What you should do. Determine how many of the lines below include "Otvorené", then respond with that number and no other text.

Provided material.
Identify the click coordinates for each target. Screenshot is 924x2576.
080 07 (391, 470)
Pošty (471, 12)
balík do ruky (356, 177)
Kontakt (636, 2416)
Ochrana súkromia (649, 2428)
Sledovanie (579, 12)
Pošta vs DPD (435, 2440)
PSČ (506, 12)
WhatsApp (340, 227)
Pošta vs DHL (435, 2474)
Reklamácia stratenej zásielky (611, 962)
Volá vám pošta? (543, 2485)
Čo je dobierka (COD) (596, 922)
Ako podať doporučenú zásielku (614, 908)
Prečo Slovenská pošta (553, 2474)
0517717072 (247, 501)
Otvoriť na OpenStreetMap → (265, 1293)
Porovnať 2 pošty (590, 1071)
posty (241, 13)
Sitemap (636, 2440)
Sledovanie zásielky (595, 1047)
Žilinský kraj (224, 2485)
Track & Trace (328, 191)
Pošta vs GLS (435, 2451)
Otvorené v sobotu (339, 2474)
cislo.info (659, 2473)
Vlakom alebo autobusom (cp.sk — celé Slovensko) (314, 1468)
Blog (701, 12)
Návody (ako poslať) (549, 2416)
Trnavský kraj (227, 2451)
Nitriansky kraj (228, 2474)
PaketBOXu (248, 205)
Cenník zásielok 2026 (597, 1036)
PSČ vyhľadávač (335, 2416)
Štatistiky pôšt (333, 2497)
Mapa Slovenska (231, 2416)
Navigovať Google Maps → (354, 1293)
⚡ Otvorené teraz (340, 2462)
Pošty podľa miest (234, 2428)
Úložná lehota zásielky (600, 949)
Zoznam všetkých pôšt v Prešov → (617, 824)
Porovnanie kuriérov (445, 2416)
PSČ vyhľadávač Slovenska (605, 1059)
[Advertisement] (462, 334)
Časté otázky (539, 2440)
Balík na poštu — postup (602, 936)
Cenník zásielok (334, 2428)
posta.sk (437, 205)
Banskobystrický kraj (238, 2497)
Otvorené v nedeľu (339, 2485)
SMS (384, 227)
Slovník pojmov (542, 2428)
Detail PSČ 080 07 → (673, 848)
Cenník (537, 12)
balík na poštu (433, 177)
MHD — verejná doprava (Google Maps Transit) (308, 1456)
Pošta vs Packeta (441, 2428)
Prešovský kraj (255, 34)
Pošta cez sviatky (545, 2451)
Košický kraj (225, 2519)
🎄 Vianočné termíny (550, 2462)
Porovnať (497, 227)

Written answer. 3